In regard to the payment to which the Minister refers, is it correct to say that the payment made was a very nominal amount?

The withdrawal price is lower than we would like but, when one considers that, of the amount of fish landed, something over 1 per cent and less than 2 per cent has to be dumped, it is not a serious problem.

Is it not unacceptable to fishermen who spend their time catching fish that it cannot be disposed of and, from the point of view of the hunger in the world, is it not a disgraceful spectacle to see food being dumped when people are starving?

The Deputy is making a statement instead of asking a question.

The fact that fish are bought at a certain agreed price, even though it is a low price, must be a source of some consolation to fishermen in so far as they are assured of a price. The withdrawal price may be low, but they are happy in the knowledge that the fish they catch will be disposed of. With regard to dumping of fish, I indicated to the House before that it could be given to charity. I made inquiries in my Department as to whether there was a single request for fish from a charitable organisation since this was last raised in the Dáil and there was no such request.

Do people have to beg?

We went on the Gay Byrne Hour and offered the fish free to anyone who would like it.

Why use the Gay Byrne Hour? Why not have a policy?

Would the Minister consider it wise and proper to have some established policy in his Department to ensure that fish would not be dumped and that some arrangements would be made to give it to people who need it?

If the Deputy can come up with suggestions that would be helpful, I will be prepared to pursue them.

If the Minister wants a suggestion, he could send it to the poorest parts of the different cities and provincial towns. They did it once with free beef. Why not free fish?

There would be an outcry from people in the Deputy's own area who are making their living from fishing. They would say we were interfering with the market.

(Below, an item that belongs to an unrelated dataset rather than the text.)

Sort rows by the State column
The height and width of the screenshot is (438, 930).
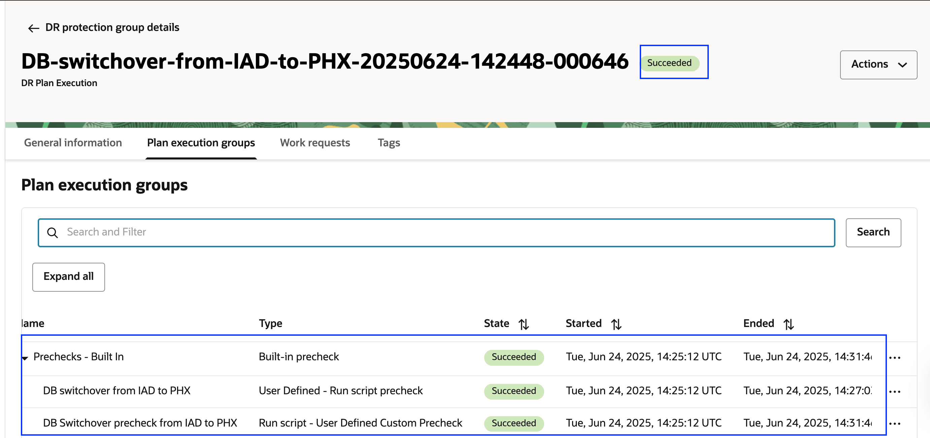[x=524, y=324]
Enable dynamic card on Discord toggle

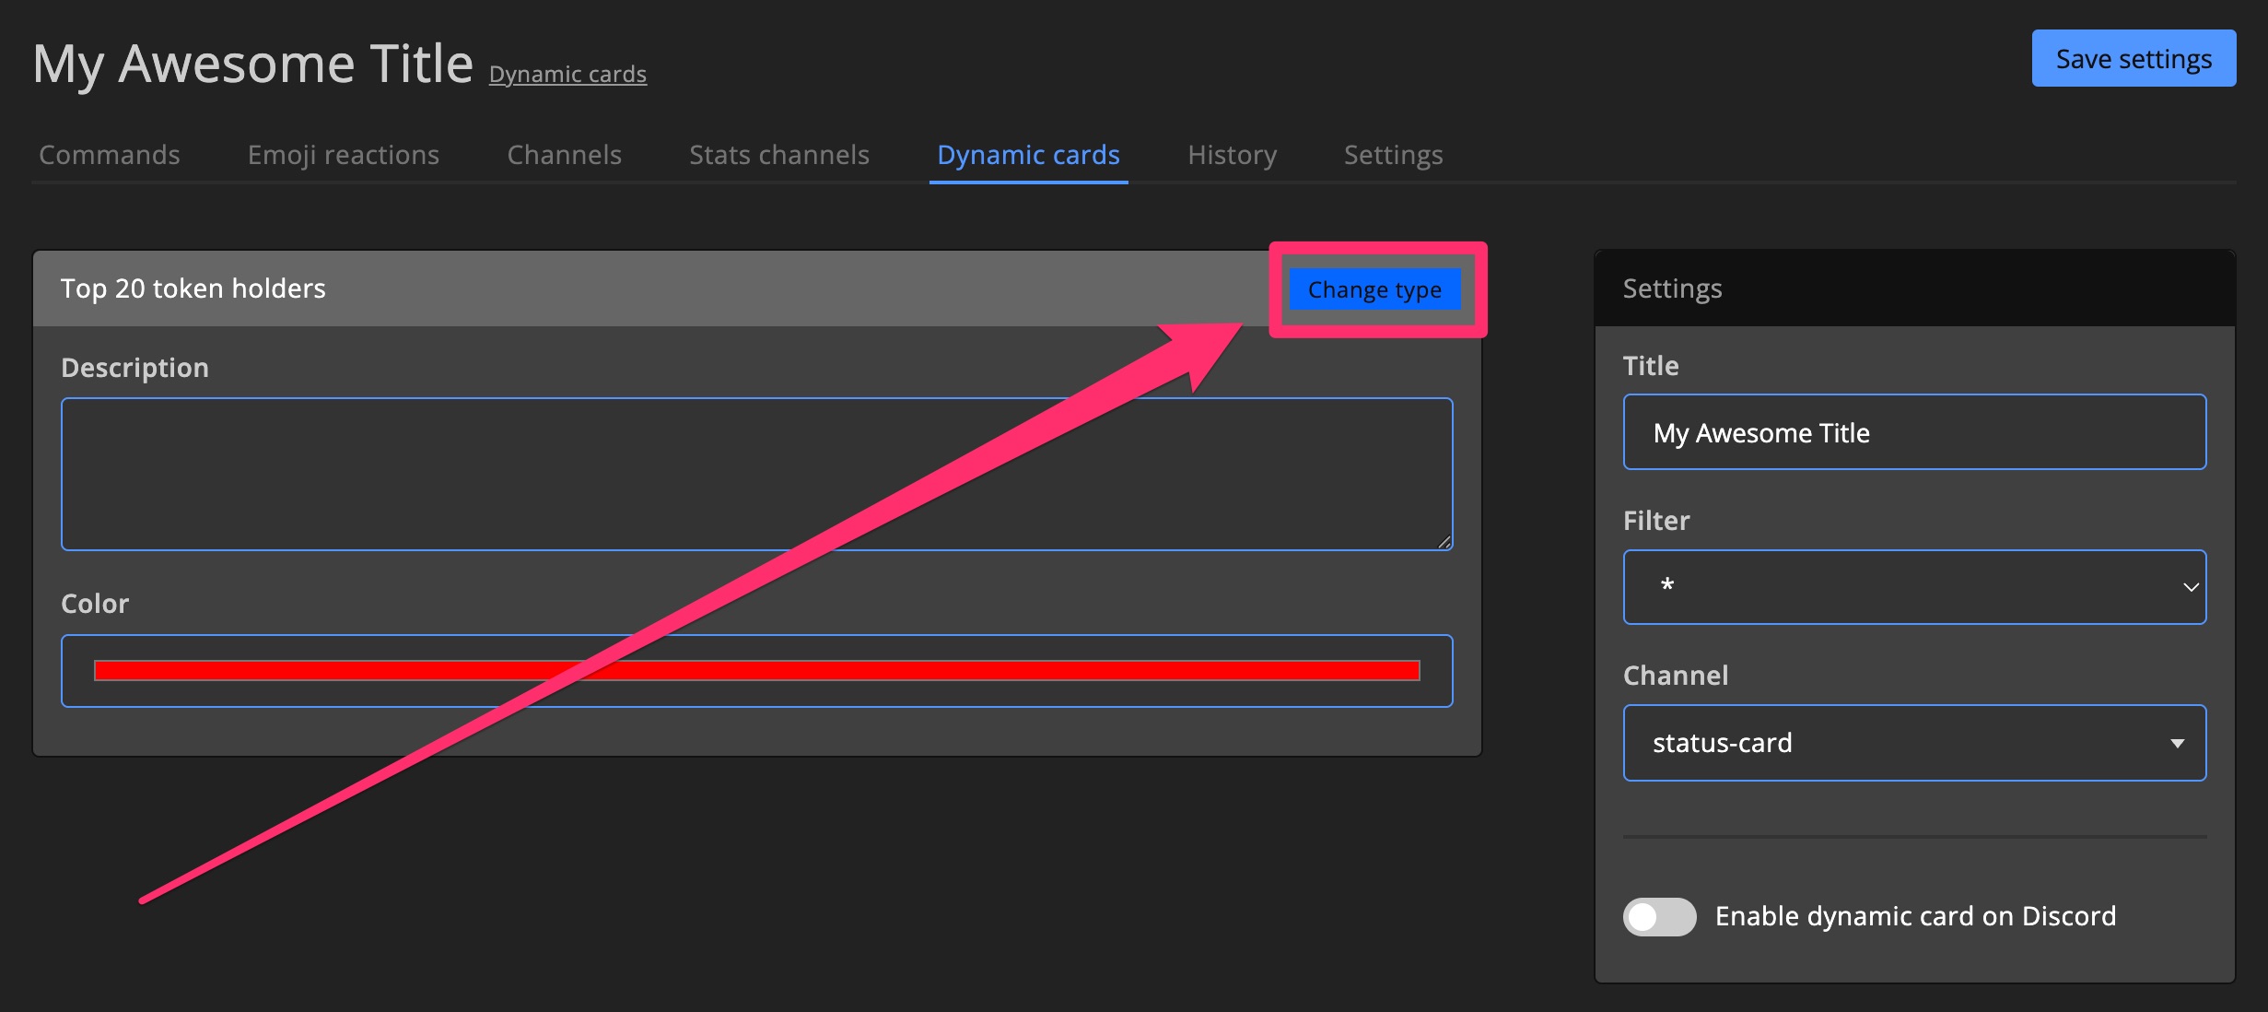(1659, 916)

Does the Minister think that over 1,500 tons is a very serious proportion, whether this fish is dumped or put into a fishmeal factory? Could he tell us what markets BIM have abroad, or what they are doing to promote and market this fish that is making an extremely low price? This is uneconomical for the fishermen.

May I correct Deputy White? The 1,500 tons were withdrawn and paid for. One thousand, two hundred and fifteen of those tons found their way into fishmeal or animal feed and the amount dumped was less than 300 tons.